Впрочем, тут была закавыка, осложняющая вроде бы нехитрый подсчет. Где гарантия, что они покинули свою часть в первые же сутки? Местами, насколько знал Саша, подобие порядка держалось по инерции еще почти неделю. С другой стороны, как теперь узнать, когда бойцы, ушедшие в самоволку, трансформировались в бандгруппу? Ведь первые дни они могли сидеть тихо и не высовываться, стараясь затеряться среди беженцев.
И, наконец, третий момент. Как узнать, насколько высокой была их активность в первую неделю, когда дороги еще не были вымершими? Это сейчас можно было караулить сутки и повстречать только один «газик» с двумя зачуханными фермерами. А тогда поток транспорта был хоть и не сплошным, как раньше, но достаточно плотным, чтобы за один день настрелять вчетверо больше. Только заряжать успевай да трупы в кювет сбрасывай.
Конечно, в таком деле, как засада на шоссе, должны были быть дни «летные» и дни «пролетные». Но при любых раскладах количество их жертв переваливало за два десятка.
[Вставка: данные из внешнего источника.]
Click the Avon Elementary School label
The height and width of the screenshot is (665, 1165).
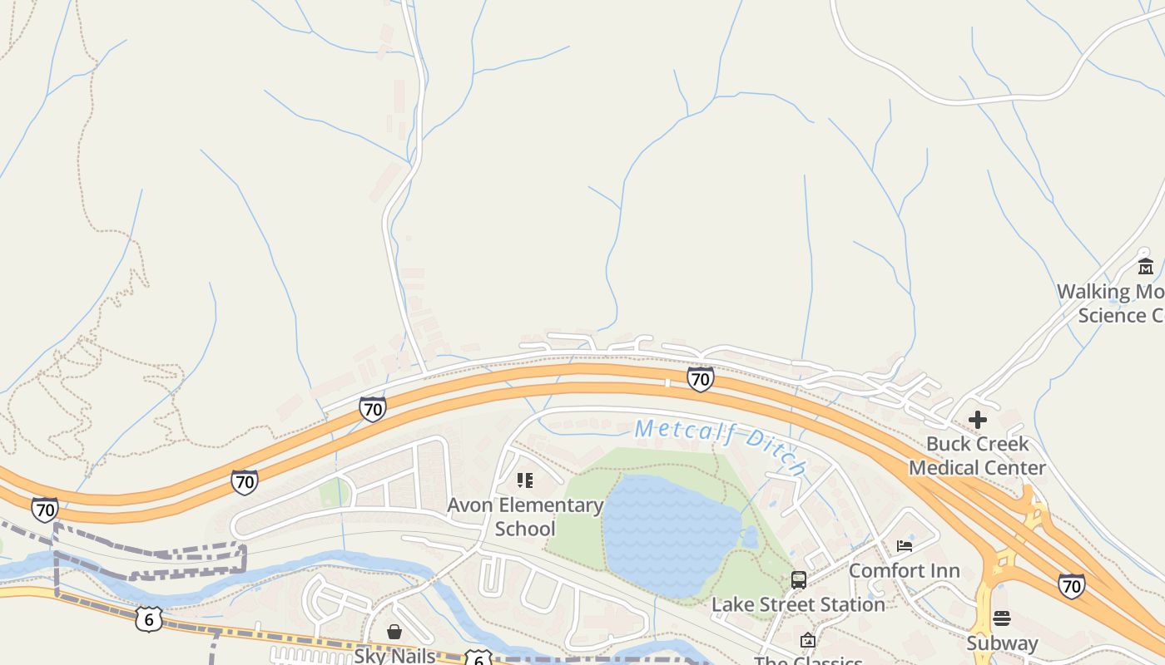[x=525, y=516]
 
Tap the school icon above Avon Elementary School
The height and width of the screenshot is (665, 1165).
[x=525, y=480]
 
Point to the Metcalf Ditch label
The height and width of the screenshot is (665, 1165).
[x=721, y=446]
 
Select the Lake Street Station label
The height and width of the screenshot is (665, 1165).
[x=798, y=604]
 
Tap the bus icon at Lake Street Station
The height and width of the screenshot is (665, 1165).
[x=799, y=580]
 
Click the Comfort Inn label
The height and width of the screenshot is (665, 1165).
[x=904, y=571]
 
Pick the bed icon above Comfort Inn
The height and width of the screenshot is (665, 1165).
[x=905, y=546]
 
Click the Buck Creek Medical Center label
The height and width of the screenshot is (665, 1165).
[x=977, y=456]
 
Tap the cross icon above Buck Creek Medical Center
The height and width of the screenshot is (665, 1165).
[x=978, y=420]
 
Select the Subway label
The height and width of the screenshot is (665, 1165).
[x=1002, y=643]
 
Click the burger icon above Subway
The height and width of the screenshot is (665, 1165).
[x=1002, y=618]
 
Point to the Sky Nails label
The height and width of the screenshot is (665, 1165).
[x=394, y=656]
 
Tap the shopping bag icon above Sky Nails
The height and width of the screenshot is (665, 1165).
[x=394, y=632]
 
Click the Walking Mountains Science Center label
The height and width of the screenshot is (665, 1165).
[x=1111, y=303]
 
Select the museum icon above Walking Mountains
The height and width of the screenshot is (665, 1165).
[x=1146, y=267]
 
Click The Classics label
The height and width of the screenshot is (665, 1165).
[x=807, y=661]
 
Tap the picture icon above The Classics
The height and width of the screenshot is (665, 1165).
[x=807, y=640]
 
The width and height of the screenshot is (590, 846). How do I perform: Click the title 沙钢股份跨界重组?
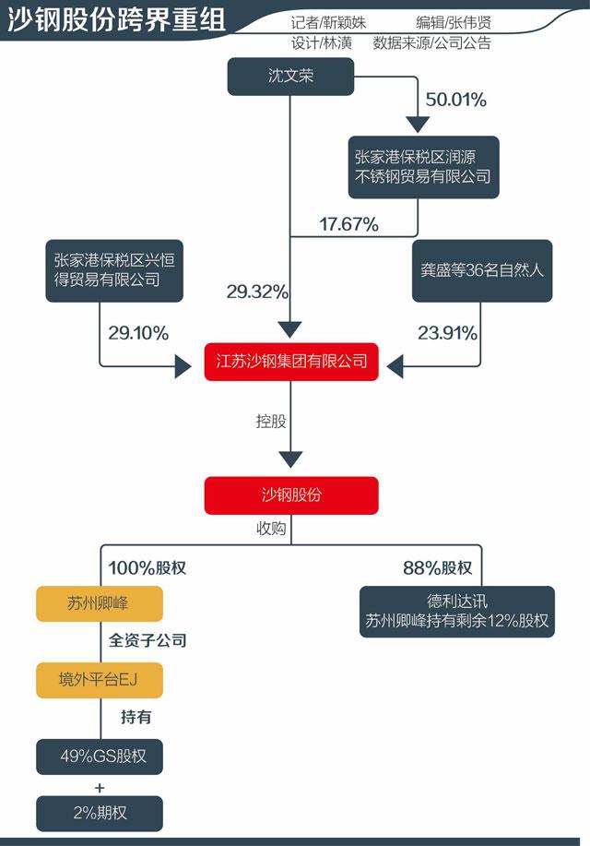click(x=116, y=21)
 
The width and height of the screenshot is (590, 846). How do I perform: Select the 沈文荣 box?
click(x=290, y=76)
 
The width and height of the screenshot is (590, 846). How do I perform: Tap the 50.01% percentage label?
click(x=455, y=100)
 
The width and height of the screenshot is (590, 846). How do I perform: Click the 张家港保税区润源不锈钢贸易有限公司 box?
click(x=422, y=166)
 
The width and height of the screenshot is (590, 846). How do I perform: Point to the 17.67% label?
click(x=348, y=223)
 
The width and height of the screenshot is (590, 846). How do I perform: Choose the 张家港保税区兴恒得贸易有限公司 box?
click(x=113, y=269)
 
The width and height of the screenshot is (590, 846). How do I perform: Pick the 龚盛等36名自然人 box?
click(x=481, y=271)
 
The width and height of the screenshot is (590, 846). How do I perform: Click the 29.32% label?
click(x=257, y=292)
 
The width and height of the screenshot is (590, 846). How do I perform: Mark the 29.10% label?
click(x=138, y=333)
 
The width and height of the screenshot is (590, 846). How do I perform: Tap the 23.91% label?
click(x=448, y=333)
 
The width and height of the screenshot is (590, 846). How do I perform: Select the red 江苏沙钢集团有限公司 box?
click(x=290, y=361)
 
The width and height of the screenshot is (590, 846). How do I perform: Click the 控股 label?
click(x=271, y=421)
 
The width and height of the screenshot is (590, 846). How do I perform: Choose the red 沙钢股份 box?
click(x=290, y=495)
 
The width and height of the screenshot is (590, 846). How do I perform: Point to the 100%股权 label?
click(x=147, y=567)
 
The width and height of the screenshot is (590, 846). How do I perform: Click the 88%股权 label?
click(x=437, y=567)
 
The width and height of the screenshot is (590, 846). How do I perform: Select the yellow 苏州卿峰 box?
click(x=100, y=604)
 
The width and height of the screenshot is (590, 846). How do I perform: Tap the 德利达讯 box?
click(x=456, y=611)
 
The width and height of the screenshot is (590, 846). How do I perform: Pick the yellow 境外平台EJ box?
click(x=100, y=681)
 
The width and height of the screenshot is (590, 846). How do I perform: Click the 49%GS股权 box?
click(x=100, y=757)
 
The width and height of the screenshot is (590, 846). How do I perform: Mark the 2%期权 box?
click(x=100, y=815)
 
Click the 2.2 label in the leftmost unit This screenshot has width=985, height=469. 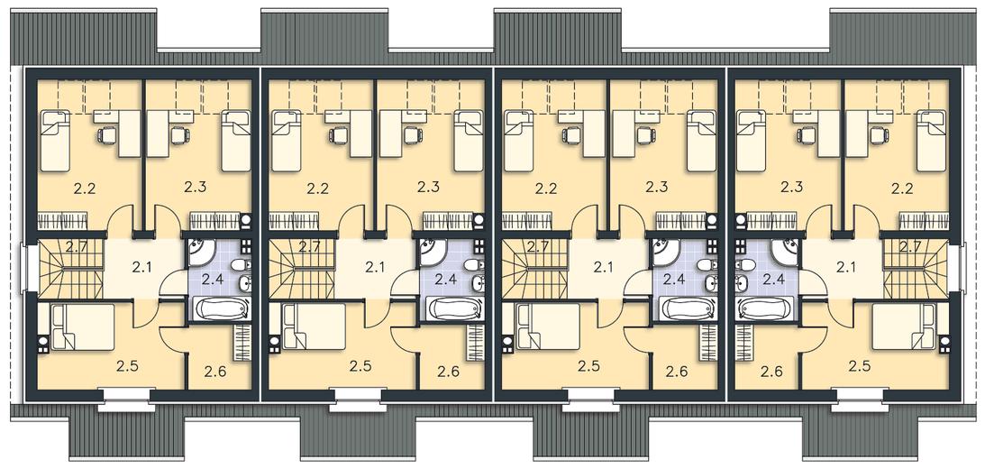84,188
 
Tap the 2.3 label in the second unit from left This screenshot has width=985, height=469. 428,187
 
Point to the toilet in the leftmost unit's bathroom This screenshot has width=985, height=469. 240,267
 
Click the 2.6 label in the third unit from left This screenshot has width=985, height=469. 679,371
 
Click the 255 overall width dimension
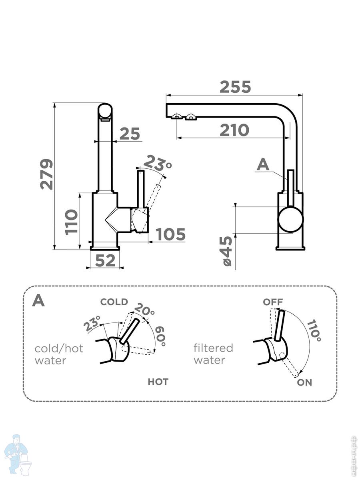pos(235,87)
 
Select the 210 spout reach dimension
pos(234,130)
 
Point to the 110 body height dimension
pos(72,222)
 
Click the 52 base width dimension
pos(105,261)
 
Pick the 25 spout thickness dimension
pos(130,134)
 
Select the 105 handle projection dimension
pos(170,234)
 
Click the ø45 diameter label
pos(226,251)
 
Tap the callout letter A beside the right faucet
pos(263,164)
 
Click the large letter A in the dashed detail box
pos(38,301)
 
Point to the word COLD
pos(114,302)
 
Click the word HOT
pos(158,382)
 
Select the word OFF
pos(273,302)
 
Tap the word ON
pos(304,382)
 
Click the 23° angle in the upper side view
pos(157,164)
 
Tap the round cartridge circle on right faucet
pos(291,220)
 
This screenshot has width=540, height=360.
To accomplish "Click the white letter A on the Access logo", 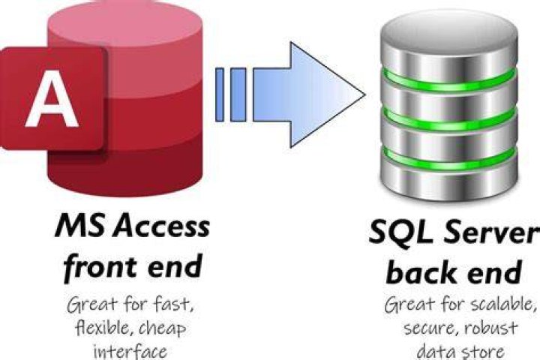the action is [x=52, y=98].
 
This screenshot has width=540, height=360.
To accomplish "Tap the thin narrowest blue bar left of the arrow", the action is [x=220, y=94].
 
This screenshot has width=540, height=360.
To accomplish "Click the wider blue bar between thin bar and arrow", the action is [x=238, y=94].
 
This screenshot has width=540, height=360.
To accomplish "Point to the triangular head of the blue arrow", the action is [x=327, y=94].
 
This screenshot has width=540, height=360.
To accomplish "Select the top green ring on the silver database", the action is [x=448, y=80].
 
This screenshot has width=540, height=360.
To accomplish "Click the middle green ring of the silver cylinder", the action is [x=448, y=118].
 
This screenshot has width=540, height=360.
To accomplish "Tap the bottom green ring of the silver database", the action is [x=448, y=159].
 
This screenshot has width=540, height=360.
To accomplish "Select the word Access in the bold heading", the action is [x=162, y=226].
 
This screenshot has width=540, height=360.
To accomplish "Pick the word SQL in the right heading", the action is [x=400, y=232].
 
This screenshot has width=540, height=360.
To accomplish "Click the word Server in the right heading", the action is [x=489, y=232].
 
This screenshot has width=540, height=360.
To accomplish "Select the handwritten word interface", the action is [x=130, y=352].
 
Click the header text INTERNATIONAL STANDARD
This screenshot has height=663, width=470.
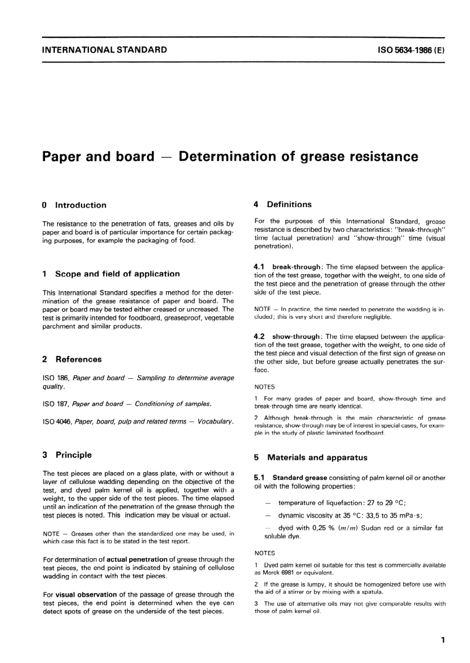[104, 49]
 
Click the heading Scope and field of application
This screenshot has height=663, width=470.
[117, 274]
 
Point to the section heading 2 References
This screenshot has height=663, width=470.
[72, 359]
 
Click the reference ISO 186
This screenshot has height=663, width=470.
[55, 378]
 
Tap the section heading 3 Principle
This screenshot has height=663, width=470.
[67, 455]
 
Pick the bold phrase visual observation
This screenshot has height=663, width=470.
[86, 595]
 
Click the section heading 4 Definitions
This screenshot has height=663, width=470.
[282, 204]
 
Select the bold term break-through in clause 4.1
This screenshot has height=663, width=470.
[296, 267]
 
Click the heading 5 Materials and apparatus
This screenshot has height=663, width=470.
[311, 458]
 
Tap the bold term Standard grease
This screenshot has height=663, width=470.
[299, 478]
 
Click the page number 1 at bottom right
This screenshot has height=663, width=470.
[443, 640]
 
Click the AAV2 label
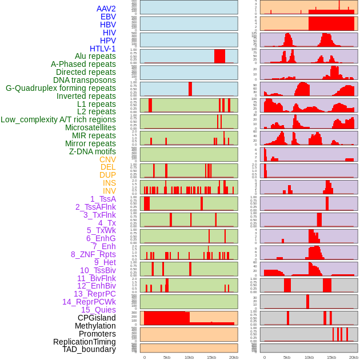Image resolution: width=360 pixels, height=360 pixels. [x=106, y=9]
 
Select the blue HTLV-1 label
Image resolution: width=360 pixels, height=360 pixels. [x=102, y=49]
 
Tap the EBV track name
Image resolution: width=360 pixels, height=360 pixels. [x=108, y=17]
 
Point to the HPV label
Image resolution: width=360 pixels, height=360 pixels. [x=107, y=41]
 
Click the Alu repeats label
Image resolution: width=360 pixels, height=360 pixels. [x=95, y=56]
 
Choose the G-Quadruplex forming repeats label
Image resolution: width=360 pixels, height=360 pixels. [x=61, y=88]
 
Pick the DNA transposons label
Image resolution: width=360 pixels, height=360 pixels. [x=85, y=80]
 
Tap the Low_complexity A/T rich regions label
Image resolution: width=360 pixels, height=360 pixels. [x=58, y=119]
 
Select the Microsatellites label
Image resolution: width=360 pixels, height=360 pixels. [x=90, y=127]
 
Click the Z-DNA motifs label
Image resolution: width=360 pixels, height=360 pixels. [x=92, y=151]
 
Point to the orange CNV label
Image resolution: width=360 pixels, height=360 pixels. [x=107, y=159]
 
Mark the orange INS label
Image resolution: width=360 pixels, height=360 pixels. [x=109, y=183]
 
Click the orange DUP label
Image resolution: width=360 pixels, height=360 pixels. [x=107, y=175]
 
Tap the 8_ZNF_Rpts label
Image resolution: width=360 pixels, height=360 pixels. [x=93, y=254]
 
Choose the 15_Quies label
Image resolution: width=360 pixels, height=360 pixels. [x=98, y=310]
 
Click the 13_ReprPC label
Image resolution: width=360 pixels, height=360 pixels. [x=94, y=294]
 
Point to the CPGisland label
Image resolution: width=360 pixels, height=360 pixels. [x=97, y=318]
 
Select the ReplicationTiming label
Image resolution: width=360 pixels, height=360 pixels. [x=84, y=342]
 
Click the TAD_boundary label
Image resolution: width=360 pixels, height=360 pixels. [x=89, y=349]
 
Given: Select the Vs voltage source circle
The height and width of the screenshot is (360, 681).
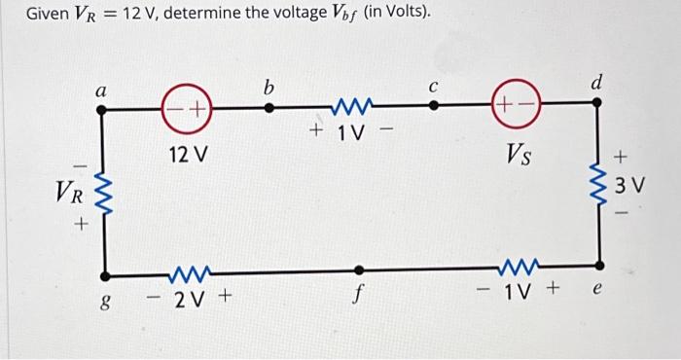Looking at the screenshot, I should tap(518, 109).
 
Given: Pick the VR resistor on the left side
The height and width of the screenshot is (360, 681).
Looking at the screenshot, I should tap(103, 191).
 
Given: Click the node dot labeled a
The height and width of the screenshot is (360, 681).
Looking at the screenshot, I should tap(103, 110).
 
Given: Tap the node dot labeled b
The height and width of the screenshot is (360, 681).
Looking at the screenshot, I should tap(269, 109).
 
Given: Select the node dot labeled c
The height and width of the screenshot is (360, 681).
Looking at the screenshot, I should tap(433, 109).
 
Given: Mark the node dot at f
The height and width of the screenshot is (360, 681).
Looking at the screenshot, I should tap(360, 270).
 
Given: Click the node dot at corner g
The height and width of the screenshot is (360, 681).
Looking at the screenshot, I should tap(103, 273).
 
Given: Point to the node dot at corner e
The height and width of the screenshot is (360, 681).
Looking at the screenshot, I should tap(598, 265).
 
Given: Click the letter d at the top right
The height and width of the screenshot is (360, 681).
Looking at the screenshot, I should tap(596, 84).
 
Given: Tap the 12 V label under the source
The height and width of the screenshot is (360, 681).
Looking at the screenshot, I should tap(188, 155).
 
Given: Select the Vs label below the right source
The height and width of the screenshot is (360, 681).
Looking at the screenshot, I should tap(518, 154).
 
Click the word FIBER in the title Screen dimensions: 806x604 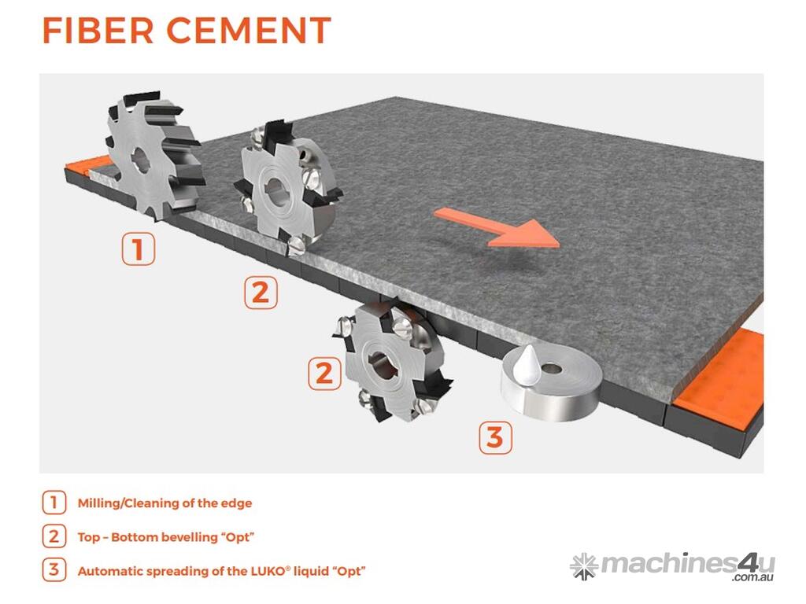coord(98,31)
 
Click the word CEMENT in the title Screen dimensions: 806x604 coord(249,31)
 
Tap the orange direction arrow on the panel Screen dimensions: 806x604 coord(497,227)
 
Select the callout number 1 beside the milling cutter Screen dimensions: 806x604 coord(139,249)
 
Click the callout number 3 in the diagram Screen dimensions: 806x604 coord(495,437)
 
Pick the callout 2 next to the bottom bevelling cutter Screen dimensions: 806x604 coord(324,374)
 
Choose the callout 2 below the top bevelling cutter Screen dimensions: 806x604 coord(261,293)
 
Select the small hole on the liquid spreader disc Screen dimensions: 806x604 coord(553,368)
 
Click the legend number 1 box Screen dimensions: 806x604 coord(54,503)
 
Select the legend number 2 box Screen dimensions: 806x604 coord(54,536)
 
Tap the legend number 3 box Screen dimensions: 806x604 coord(54,570)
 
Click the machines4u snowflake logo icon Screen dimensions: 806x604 coord(584,565)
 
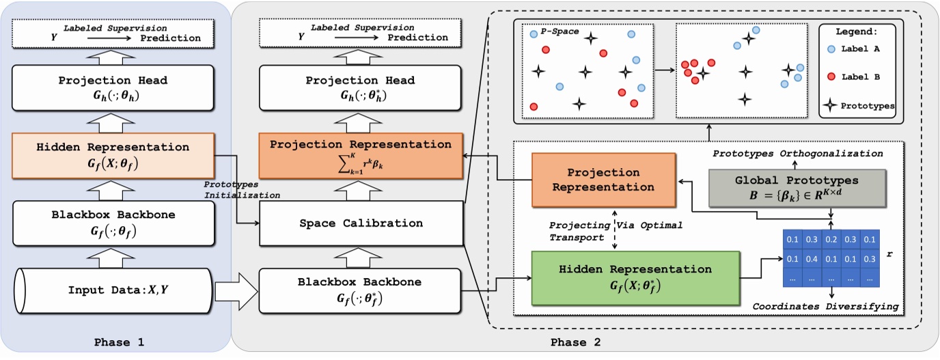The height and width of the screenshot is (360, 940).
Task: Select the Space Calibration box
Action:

Железно. Вот вам и уголовное дело в десяти томах.
Поразмыслив над этим, Данилов понял, что легко отделался. Что такое удар прикладом? Ерунда, принимая во внимание то, что у этих типов было заведено сначала стрелять, а потом смотреть, что это движется там вдалеке.
Но дело было даже не в них. В тот момент Саша любому, даже самому приятному обществу предпочел бы одиночество. Когда ему было плохо, он нуждался не в словах утешения, а в том, чтоб его оставили в покое. Умереть парень планировал один, и никто не должен был ему мешать. Смерть он считал делом сугубо интимным, как отправление физиологических потребностей. А тут эти, которым, прямо по Блоку, на спины б надо бубновый туз.
Относились они к нему не то чтобы плохо, а как к скотине. Без зла, но так, будто до них не доходило, что он тоже человек. Большую часть времени его держали связанным — туго скрученные капроновым шнуром руки болели нестерпимо. Один раз, отправляясь втроем на вылазку к оптовому складу, ребятки на пару часов запихнули его в багажник, предварительно отобрав всю теплую одежду. Чтоб не сбежал, даже если сумеет выбраться на манер Дэвида Копперфильда.